Every one played and played till tears filled their eyes and a deep grieving tone reverberated as if the earth itself was sobbing. There, out of the cloud, lying on the ground was a huge monster, dark and disgusting and moaning. 

They kept playing. Before their eyes, this dark monster became the Tangle Silver Haired Woman the boy had seen, the mirror image of the lady with silver waves. 

Suddenly, out of her heart a little rainbow emerged, stretching upwards towards the sky. This rainbow turned into a little girl who danced and did cartwheels in the grass. The music, in a flash, perfectly on cue, turned joyful. Songs emerged from everyone’s lips. This seemed to be the happiest girl in all the world. 

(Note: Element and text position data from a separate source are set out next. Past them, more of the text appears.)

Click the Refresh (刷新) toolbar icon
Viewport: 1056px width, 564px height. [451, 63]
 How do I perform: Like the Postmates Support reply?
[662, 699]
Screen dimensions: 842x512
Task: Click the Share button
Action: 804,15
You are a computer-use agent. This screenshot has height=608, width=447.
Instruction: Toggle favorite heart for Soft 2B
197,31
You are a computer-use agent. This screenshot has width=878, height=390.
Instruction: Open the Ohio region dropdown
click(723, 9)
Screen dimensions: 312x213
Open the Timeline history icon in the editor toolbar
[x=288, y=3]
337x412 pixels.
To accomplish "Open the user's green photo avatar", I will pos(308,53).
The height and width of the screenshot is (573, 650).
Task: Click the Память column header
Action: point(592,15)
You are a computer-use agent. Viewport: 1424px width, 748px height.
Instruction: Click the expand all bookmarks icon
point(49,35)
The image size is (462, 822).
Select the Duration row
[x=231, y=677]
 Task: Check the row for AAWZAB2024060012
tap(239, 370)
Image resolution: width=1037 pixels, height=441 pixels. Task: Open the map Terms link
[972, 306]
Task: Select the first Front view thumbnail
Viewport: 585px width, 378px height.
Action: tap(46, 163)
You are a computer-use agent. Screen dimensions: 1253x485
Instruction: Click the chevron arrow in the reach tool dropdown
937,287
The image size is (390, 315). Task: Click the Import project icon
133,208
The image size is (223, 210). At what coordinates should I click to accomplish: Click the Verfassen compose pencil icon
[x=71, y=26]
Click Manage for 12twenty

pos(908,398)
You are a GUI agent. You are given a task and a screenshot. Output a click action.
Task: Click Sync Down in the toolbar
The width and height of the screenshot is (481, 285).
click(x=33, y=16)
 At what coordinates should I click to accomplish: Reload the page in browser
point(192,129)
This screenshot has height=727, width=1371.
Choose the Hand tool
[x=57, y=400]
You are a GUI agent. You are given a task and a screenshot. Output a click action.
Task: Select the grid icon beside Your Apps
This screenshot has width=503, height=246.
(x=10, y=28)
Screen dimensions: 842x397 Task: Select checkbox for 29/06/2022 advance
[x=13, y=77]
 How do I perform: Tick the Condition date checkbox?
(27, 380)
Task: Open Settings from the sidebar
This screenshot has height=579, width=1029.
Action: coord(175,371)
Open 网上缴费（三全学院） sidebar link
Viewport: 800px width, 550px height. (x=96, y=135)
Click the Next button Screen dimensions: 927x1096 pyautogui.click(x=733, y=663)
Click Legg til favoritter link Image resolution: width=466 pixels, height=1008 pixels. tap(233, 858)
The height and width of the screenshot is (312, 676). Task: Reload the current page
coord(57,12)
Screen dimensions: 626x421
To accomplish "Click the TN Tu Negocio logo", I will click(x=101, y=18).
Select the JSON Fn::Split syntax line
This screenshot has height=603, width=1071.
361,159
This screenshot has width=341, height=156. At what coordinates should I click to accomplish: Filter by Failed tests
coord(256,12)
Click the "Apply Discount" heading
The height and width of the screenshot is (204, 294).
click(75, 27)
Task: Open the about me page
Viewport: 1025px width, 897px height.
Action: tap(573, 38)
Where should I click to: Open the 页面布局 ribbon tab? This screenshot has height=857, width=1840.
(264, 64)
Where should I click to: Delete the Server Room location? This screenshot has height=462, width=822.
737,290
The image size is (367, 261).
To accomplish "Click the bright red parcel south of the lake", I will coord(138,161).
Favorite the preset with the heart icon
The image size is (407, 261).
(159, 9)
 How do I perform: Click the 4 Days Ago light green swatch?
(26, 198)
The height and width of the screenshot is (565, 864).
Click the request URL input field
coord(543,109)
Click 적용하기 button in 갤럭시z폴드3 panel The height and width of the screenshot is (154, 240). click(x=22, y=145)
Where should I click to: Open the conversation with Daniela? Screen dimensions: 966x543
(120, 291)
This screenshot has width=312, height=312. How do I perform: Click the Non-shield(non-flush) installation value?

She giggled as she danced towards the forest and finally vanished into the air, shimmering like dew in the sun. 

The music stopped. The Tangled Silver Haired Woman on the ground stood up.

“My goodness,” she said. “My goodness. Now where is Mimi? Where is my sister?”

The Wavy Silver Haired Woman walked towards her and the two hugged each other for a long, long time.”

“Sister Riri, I have missed you so.”

“Oh goodness Mimi. We simply must teach these people all the songs so this does not happen again.”

“Wonderful, wonderful Dear Riri. But first, let’s get you a cup of tea.”

And with that, everyone, laughing and singing and playing their instruments, gathered in the Great Hall for tea.